Stored entries
════════
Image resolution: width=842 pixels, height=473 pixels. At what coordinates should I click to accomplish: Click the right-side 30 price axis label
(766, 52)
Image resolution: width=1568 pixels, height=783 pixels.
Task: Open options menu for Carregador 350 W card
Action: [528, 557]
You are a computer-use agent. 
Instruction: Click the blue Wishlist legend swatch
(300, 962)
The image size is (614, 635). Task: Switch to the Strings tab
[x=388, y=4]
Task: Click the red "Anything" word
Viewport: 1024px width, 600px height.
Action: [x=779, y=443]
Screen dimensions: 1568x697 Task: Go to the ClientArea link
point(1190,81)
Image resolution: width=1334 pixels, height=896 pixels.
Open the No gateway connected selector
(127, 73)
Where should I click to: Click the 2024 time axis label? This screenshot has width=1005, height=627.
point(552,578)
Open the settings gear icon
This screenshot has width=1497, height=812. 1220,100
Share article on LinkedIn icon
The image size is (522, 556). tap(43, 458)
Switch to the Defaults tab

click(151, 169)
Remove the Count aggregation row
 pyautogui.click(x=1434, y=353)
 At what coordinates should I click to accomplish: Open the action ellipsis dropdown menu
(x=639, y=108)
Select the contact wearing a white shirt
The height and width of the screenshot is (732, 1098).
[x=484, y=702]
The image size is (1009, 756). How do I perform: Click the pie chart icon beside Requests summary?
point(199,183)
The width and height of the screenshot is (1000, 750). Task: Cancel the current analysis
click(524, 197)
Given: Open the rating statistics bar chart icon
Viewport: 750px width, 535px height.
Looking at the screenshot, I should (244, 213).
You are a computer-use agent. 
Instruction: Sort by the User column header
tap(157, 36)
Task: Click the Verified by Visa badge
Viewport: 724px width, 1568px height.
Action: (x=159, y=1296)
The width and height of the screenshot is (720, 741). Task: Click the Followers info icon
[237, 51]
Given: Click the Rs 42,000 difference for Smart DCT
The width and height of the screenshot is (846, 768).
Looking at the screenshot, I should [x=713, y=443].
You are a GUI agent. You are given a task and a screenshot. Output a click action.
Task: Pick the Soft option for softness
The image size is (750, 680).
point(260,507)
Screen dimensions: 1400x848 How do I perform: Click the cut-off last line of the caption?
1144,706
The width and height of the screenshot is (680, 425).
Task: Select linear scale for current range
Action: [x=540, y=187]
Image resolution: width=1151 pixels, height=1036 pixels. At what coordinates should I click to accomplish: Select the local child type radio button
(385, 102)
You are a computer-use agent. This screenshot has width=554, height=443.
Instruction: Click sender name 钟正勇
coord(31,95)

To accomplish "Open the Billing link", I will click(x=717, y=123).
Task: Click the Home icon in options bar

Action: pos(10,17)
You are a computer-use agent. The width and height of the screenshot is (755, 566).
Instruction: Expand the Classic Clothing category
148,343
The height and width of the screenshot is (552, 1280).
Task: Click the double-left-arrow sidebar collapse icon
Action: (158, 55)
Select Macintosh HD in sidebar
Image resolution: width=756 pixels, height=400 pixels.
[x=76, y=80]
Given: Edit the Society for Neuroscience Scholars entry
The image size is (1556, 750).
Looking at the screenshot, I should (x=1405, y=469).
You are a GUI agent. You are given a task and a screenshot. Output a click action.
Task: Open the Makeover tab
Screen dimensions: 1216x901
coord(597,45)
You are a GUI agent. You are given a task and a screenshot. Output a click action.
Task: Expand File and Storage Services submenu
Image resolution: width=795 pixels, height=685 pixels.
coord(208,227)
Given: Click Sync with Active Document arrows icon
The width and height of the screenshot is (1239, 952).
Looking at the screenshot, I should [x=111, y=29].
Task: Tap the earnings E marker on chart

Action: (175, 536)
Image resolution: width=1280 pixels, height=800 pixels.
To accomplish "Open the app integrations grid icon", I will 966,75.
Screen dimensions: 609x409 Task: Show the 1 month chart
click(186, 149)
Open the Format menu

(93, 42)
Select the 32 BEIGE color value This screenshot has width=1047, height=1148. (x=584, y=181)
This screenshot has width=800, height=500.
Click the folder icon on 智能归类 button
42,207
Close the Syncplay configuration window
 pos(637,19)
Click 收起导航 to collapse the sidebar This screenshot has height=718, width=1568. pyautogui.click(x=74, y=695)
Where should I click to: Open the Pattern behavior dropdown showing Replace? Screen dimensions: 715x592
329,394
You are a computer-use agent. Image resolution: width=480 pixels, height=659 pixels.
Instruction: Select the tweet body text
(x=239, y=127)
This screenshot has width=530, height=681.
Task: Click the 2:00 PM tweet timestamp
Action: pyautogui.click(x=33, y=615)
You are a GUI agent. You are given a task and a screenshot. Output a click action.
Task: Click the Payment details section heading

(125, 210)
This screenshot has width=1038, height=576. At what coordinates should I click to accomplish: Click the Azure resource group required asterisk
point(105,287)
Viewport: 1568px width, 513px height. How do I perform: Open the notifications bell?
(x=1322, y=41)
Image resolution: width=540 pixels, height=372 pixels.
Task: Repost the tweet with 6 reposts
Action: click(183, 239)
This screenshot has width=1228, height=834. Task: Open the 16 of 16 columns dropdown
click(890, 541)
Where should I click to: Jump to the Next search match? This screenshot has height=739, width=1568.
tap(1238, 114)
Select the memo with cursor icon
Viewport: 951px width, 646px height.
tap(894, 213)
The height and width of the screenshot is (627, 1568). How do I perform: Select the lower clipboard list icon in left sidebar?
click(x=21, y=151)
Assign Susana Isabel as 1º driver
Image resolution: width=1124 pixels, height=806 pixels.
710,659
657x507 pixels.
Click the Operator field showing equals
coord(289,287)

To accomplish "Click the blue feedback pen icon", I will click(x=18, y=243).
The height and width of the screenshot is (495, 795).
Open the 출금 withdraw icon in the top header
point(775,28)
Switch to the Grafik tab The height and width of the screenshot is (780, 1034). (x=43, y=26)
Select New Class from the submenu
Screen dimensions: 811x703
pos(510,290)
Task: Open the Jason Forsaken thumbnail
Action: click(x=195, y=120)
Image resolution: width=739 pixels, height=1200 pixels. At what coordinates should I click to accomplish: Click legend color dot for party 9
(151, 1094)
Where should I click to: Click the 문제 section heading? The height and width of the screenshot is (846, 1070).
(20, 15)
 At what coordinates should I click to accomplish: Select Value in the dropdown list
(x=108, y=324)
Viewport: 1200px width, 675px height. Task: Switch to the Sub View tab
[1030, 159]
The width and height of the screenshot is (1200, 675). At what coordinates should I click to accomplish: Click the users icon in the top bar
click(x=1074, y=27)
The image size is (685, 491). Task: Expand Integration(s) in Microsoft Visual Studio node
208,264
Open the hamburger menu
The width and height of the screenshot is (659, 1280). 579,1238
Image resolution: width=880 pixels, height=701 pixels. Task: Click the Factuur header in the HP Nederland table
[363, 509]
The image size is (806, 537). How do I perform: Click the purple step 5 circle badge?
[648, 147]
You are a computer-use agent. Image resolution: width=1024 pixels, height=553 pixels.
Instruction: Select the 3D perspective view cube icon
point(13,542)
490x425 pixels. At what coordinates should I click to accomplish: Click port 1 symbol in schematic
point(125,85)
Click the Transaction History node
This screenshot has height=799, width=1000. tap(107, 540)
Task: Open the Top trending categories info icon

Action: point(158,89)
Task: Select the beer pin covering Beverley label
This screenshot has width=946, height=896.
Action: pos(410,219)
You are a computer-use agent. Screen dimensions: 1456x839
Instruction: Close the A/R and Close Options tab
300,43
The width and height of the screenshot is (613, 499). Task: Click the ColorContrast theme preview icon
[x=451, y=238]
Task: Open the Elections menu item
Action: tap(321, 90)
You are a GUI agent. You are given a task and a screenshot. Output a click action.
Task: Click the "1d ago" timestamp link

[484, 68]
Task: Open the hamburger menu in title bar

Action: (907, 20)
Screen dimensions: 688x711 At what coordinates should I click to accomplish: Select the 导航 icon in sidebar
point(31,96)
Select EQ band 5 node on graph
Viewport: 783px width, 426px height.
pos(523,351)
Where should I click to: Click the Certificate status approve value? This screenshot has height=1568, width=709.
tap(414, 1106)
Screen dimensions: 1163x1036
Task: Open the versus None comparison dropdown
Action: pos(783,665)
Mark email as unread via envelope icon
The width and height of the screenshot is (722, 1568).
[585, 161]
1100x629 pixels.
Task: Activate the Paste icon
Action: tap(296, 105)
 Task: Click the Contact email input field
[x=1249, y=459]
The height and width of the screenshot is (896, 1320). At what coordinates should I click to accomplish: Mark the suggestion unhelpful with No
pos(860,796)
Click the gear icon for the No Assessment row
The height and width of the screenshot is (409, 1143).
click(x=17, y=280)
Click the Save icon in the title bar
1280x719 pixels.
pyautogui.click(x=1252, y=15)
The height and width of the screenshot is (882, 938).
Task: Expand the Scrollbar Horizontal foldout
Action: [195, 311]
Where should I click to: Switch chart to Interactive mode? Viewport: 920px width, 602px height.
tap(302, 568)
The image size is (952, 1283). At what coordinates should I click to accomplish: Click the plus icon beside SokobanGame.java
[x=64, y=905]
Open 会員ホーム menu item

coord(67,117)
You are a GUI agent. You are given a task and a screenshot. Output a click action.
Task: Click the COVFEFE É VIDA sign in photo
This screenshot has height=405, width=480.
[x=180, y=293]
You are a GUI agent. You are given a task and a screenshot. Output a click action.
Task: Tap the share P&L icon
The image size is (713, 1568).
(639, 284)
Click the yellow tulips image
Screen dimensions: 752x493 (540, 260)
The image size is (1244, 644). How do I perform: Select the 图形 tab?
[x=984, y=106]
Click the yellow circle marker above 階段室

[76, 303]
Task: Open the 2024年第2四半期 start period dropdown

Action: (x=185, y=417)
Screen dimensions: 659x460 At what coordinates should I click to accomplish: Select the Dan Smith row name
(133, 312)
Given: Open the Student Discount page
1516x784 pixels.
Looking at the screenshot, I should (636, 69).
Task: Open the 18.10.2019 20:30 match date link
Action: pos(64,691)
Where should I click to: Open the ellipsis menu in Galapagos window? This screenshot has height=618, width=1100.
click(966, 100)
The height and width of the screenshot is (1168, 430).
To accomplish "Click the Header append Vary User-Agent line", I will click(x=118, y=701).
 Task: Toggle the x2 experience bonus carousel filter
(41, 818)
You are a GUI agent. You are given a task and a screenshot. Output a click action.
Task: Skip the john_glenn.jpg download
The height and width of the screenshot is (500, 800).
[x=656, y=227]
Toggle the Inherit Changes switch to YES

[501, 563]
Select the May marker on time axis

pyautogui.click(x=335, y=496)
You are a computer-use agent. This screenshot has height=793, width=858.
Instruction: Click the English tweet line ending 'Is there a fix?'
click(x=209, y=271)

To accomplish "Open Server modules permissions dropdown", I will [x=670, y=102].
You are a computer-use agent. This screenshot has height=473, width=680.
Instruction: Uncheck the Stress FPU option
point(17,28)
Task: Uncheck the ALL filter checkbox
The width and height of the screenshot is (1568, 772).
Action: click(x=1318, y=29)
════════
▶ What needs to be done: Exact duplication is required for the lines above, from the line that contains "The width and height of the screenshot is (1239, 952)." to the line that contains "Image resolution: width=1280", inclusive; omit all others.

▶ Exercise response:
The width and height of the screenshot is (1239, 952).
Looking at the screenshot, I should [x=111, y=29].
Task: Tap the earnings E marker on chart

Action: (175, 536)
Image resolution: width=1280 pixels, height=800 pixels.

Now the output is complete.